Stored records
◆ ◆ ◆ ◆
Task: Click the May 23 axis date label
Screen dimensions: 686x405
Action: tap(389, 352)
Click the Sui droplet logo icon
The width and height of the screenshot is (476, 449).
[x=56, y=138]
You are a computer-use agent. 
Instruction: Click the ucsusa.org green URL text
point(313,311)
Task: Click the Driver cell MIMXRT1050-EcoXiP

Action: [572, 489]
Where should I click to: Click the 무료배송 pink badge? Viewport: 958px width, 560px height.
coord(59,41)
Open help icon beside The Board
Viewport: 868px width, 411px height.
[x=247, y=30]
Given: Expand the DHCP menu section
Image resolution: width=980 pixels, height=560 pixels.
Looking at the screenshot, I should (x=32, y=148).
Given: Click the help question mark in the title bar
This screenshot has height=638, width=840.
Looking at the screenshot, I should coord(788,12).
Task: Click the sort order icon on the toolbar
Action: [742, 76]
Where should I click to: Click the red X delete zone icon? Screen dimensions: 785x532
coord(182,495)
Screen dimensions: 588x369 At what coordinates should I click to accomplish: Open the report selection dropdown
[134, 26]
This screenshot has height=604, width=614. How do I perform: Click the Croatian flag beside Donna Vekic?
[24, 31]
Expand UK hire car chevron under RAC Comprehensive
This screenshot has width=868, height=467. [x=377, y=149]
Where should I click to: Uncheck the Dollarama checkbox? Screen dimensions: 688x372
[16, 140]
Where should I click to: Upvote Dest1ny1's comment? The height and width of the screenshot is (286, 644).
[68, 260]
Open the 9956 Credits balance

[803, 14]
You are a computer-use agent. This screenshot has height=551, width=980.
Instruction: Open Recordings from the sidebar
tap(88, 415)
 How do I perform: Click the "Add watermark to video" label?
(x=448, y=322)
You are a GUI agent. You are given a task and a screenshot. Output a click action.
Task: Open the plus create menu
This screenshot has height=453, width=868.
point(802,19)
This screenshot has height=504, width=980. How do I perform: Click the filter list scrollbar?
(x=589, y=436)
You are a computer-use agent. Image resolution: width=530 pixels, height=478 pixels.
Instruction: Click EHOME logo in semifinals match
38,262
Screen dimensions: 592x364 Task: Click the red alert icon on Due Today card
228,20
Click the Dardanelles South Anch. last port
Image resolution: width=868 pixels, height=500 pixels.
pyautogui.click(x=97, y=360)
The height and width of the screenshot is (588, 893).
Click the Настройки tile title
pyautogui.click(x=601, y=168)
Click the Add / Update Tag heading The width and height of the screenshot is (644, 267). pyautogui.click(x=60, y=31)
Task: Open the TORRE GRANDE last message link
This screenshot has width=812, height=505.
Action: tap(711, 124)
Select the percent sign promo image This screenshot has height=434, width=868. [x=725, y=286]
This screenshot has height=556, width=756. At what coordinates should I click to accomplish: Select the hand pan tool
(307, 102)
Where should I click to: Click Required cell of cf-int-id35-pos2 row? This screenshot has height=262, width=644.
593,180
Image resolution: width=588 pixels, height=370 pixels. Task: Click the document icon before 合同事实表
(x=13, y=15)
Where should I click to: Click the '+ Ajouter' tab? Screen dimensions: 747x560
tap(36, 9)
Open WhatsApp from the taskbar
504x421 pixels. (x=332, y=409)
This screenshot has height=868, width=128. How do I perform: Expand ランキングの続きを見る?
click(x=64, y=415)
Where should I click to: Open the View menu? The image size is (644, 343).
◆ ◆ ◆ ◆
Please give the number of lines above that contain "agent", without any other words.

4